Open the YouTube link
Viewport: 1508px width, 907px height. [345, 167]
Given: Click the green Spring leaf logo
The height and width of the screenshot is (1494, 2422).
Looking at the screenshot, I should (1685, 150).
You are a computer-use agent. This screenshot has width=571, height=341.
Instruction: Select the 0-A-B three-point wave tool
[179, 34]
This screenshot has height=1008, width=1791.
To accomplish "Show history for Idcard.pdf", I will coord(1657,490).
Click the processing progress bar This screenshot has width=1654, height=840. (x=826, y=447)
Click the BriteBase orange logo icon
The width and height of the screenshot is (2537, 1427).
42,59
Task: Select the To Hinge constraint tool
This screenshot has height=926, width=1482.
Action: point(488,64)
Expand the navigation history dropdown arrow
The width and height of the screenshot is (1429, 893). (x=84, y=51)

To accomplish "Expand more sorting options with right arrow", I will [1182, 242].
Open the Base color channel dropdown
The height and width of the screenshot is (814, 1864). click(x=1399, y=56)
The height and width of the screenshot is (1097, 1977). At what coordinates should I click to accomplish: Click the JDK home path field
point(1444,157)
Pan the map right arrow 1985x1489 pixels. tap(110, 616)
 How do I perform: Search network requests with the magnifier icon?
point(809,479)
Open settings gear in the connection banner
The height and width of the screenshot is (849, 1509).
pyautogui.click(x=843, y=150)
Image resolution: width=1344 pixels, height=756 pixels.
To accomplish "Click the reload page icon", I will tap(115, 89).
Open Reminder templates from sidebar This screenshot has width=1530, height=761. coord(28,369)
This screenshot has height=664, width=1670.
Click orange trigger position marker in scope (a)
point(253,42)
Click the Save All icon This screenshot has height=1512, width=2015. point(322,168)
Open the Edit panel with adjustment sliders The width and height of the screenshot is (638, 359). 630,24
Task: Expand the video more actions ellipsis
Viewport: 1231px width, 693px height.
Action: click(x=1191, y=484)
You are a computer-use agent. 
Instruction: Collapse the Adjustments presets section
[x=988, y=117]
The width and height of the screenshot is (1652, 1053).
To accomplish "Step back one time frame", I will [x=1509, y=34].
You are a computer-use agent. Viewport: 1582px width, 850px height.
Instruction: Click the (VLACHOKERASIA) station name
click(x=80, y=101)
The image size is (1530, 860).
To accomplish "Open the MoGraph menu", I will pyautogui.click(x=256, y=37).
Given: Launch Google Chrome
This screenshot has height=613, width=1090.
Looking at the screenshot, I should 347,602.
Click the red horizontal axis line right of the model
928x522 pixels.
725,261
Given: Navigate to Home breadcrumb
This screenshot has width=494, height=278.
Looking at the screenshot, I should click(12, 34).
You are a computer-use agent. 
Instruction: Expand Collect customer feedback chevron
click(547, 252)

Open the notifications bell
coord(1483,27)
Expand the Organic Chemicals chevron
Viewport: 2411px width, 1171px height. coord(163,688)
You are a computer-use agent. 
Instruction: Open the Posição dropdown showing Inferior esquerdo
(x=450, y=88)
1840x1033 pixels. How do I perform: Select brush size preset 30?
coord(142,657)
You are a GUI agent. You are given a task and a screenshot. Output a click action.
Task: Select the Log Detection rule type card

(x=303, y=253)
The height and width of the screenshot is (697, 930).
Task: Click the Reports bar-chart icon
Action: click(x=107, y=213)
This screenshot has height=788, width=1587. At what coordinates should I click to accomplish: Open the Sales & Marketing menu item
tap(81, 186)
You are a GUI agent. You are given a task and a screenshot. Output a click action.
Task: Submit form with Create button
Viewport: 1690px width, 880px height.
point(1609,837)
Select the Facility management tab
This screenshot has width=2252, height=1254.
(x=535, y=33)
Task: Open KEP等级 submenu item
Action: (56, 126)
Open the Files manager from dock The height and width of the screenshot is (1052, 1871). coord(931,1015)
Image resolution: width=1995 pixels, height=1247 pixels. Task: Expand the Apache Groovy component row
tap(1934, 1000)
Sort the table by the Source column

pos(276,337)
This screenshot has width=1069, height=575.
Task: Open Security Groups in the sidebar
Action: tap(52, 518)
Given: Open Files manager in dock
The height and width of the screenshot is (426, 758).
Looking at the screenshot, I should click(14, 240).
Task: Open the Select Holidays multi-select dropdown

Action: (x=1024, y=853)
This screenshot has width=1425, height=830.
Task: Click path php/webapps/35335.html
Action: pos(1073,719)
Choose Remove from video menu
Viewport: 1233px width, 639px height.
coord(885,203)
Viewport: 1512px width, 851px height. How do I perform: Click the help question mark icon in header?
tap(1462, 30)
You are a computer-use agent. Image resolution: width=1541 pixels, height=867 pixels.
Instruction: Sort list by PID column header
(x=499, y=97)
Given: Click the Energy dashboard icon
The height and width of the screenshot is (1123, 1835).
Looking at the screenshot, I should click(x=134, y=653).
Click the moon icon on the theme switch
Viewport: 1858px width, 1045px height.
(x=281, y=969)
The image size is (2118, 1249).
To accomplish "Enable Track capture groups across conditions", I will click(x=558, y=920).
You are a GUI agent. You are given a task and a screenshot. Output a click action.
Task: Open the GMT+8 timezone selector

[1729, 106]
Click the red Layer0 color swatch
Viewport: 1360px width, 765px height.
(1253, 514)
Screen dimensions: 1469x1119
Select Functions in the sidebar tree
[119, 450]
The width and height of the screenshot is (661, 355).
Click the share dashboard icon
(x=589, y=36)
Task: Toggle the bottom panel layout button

----

EXERCISE INSTRUCTIONS: Provide a verbatim copy of all the entries.

SOLUTION TO THIS EXERCISE:
Open the YouTube link
Viewport: 1508px width, 907px height. [345, 167]
Given: Click the green Spring leaf logo
The height and width of the screenshot is (1494, 2422).
Looking at the screenshot, I should (1685, 150).
You are a computer-use agent. This screenshot has width=571, height=341.
Instruction: Select the 0-A-B three-point wave tool
[179, 34]
This screenshot has height=1008, width=1791.
To accomplish "Show history for Idcard.pdf", I will coord(1657,490).
Click the processing progress bar This screenshot has width=1654, height=840. (x=826, y=447)
Click the BriteBase orange logo icon
The width and height of the screenshot is (2537, 1427).
42,59
Task: Select the To Hinge constraint tool
This screenshot has height=926, width=1482.
Action: point(488,64)
Expand the navigation history dropdown arrow
The width and height of the screenshot is (1429, 893). (x=84, y=51)

To accomplish "Expand more sorting options with right arrow", I will [1182, 242].
Open the Base color channel dropdown
The height and width of the screenshot is (814, 1864). click(x=1399, y=56)
The height and width of the screenshot is (1097, 1977). At what coordinates should I click to accomplish: Click the JDK home path field
point(1444,157)
Pan the map right arrow 1985x1489 pixels. tap(110, 616)
 How do I perform: Search network requests with the magnifier icon?
point(809,479)
Open settings gear in the connection banner
The height and width of the screenshot is (849, 1509).
pyautogui.click(x=843, y=150)
Image resolution: width=1344 pixels, height=756 pixels.
To accomplish "Click the reload page icon", I will tap(115, 89).
Open Reminder templates from sidebar This screenshot has width=1530, height=761. coord(28,369)
This screenshot has height=664, width=1670.
Click orange trigger position marker in scope (a)
point(253,42)
Click the Save All icon This screenshot has height=1512, width=2015. point(322,168)
Open the Edit panel with adjustment sliders The width and height of the screenshot is (638, 359). 630,24
Task: Expand the video more actions ellipsis
Viewport: 1231px width, 693px height.
Action: click(x=1191, y=484)
You are a computer-use agent. 
Instruction: Collapse the Adjustments presets section
[x=988, y=117]
The width and height of the screenshot is (1652, 1053).
To accomplish "Step back one time frame", I will [x=1509, y=34].
You are a computer-use agent. Viewport: 1582px width, 850px height.
Instruction: Click the (VLACHOKERASIA) station name
click(x=80, y=101)
The image size is (1530, 860).
To accomplish "Open the MoGraph menu", I will pyautogui.click(x=256, y=37).
Given: Launch Google Chrome
This screenshot has height=613, width=1090.
Looking at the screenshot, I should 347,602.
Click the red horizontal axis line right of the model
928x522 pixels.
725,261
Given: Navigate to Home breadcrumb
This screenshot has width=494, height=278.
Looking at the screenshot, I should click(12, 34).
You are a computer-use agent. 
Instruction: Expand Collect customer feedback chevron
click(547, 252)

Open the notifications bell
coord(1483,27)
Expand the Organic Chemicals chevron
Viewport: 2411px width, 1171px height. coord(163,688)
You are a computer-use agent. 
Instruction: Open the Posição dropdown showing Inferior esquerdo
(x=450, y=88)
1840x1033 pixels. How do I perform: Select brush size preset 30?
coord(142,657)
You are a GUI agent. You are given a task and a screenshot. Output a click action.
Task: Select the Log Detection rule type card

(x=303, y=253)
The height and width of the screenshot is (697, 930).
Task: Click the Reports bar-chart icon
Action: click(x=107, y=213)
This screenshot has height=788, width=1587. At what coordinates should I click to accomplish: Open the Sales & Marketing menu item
tap(81, 186)
You are a GUI agent. You are given a task and a screenshot. Output a click action.
Task: Submit form with Create button
Viewport: 1690px width, 880px height.
point(1609,837)
Select the Facility management tab
This screenshot has width=2252, height=1254.
(x=535, y=33)
Task: Open KEP等级 submenu item
Action: (56, 126)
Open the Files manager from dock The height and width of the screenshot is (1052, 1871). coord(931,1015)
Image resolution: width=1995 pixels, height=1247 pixels. Task: Expand the Apache Groovy component row
tap(1934, 1000)
Sort the table by the Source column

pos(276,337)
This screenshot has width=1069, height=575.
Task: Open Security Groups in the sidebar
Action: tap(52, 518)
Given: Open Files manager in dock
The height and width of the screenshot is (426, 758).
Looking at the screenshot, I should click(14, 240).
Task: Open the Select Holidays multi-select dropdown

Action: (x=1024, y=853)
This screenshot has width=1425, height=830.
Task: Click path php/webapps/35335.html
Action: pos(1073,719)
Choose Remove from video menu
Viewport: 1233px width, 639px height.
coord(885,203)
Viewport: 1512px width, 851px height. How do I perform: Click the help question mark icon in header?
tap(1462, 30)
You are a computer-use agent. Image resolution: width=1541 pixels, height=867 pixels.
Instruction: Sort list by PID column header
(x=499, y=97)
Given: Click the Energy dashboard icon
The height and width of the screenshot is (1123, 1835).
Looking at the screenshot, I should click(x=134, y=653).
Click the moon icon on the theme switch
Viewport: 1858px width, 1045px height.
(x=281, y=969)
The image size is (2118, 1249).
To accomplish "Enable Track capture groups across conditions", I will click(x=558, y=920).
You are a GUI agent. You are given a task and a screenshot. Output a click action.
Task: Open the GMT+8 timezone selector

[1729, 106]
Click the red Layer0 color swatch
Viewport: 1360px width, 765px height.
(1253, 514)
Screen dimensions: 1469x1119
Select Functions in the sidebar tree
[119, 450]
The width and height of the screenshot is (661, 355).
Click the share dashboard icon
(x=589, y=36)
Task: Toggle the bottom panel layout button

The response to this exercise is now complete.